What’s Missing From The Bitcoin Energy Debate

By: Adam Sharp
Editor, The HIVE Newsletter

Nasdaq: HIVE | TSX: HIVE

In early February 2022, a major winter storm was headed towards Texas. Many feared a repeat of 2021, when the power grid failed and left four million people without electricity in freezing temperatures. 

There were new concerns this year that the large increase in Bitcoin mining operations would contribute to the next emergency. Since China banned Bitcoin mining in mid-2021, a big chunk of the industry has migrated to Texas. 

But Texas crypto miners voluntarily shut down operations ahead of the storm, cutting their power consumption 98-99%. Vice reported on the story in an article titled “Texas Bitcoin Miners Shutting Down to Help Power Grid Survive Winter Storm”. 

Lee Bratcher, president of the Texas Blockchain Council, told Vice that all industrial-scale miners in the state shut down ahead of the storm. And Bloomberg reported that Texas governor Greg Abbott is relying on Bitcoin miners to get through the winter storm season.

This is one aspect of the crypto energy debate that critics don’t seem to understand yet. Miners don’t want to operate during peak power demand. For one thing, it’s very expensive. Spikes in electricity prices can easily make mining uneconomical.

But more importantly it’s not very popular with the locals to mine full-steam ahead during rolling blackouts.

To address these concerns, many miners, including HIVE, have agreements with their utilities to curtail power consumption during emergencies. These are known as curtailment agreements, and they are rapidly becoming a standard in the industry. Miners get a better electricity rate, and utilities get better load balancing.

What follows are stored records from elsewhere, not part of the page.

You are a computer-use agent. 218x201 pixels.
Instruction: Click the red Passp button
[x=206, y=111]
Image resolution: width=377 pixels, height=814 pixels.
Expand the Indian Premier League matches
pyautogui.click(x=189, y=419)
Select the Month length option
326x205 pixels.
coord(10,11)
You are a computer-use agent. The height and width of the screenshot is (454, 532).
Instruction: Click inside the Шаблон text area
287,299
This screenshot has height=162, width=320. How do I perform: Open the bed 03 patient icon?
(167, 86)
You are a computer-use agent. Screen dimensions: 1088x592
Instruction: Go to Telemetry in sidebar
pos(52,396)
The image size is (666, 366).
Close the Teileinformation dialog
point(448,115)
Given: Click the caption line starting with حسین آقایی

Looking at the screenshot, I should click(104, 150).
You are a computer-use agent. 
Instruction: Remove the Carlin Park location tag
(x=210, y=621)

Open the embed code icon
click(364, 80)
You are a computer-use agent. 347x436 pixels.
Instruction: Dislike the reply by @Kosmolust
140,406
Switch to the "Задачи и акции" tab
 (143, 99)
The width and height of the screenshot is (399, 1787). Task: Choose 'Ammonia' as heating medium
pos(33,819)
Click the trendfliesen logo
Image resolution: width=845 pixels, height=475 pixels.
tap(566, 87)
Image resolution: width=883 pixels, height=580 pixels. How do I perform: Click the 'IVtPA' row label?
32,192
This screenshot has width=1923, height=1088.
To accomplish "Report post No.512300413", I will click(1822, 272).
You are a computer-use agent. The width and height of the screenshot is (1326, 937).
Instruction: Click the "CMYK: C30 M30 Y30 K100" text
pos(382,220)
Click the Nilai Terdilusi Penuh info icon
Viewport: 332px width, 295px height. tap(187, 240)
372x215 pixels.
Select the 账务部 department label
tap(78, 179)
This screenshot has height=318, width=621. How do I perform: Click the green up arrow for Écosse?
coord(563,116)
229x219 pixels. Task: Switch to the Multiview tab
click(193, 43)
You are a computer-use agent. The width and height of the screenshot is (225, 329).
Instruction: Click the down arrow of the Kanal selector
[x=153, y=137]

And in many cases, these curtailment agreements aren’t even necessary. As we saw in Texas, miners are more than willing to do their part to prevent the power grid failing. 

Power demand is elastic. Responsible crypto miners help balance load during peaks, and encourage investment in clean energy.

Bitcoin’s Energy-Intensity is a Feature

In 2021 the New Yorker published an article titled “Why Bitcoin is Bad for the Environment”.

“At a time when the world desperately needs to cut carbon emissions, does it make sense to be devoting a Sweden’s worth of electricity to a virtual currency? The answer would seem, pretty clearly, to be no.”

The piece makes a decent argument, but it makes a big assumption: that there’s no value in BTC. They completely miss the fact that Bitcoin is decentralized global money. That’s a very ambitious goal, which requires robust security.

Bitcoin’s proof-of-work system provides that security. It protects the network by making it very expensive to attack. 

Yes, that consumes a fair amount of energy, but all monetary assets have costs. Gold has to be mined and stored. Fiat currencies have all sorts of costs, including printing, central bank overhead, and regulation. 

In the U.S., our financial sector is tremendously large. It makes up 22% of all corporate profits in the country. Here’s a chart from Statista showing the 2020 breakdown.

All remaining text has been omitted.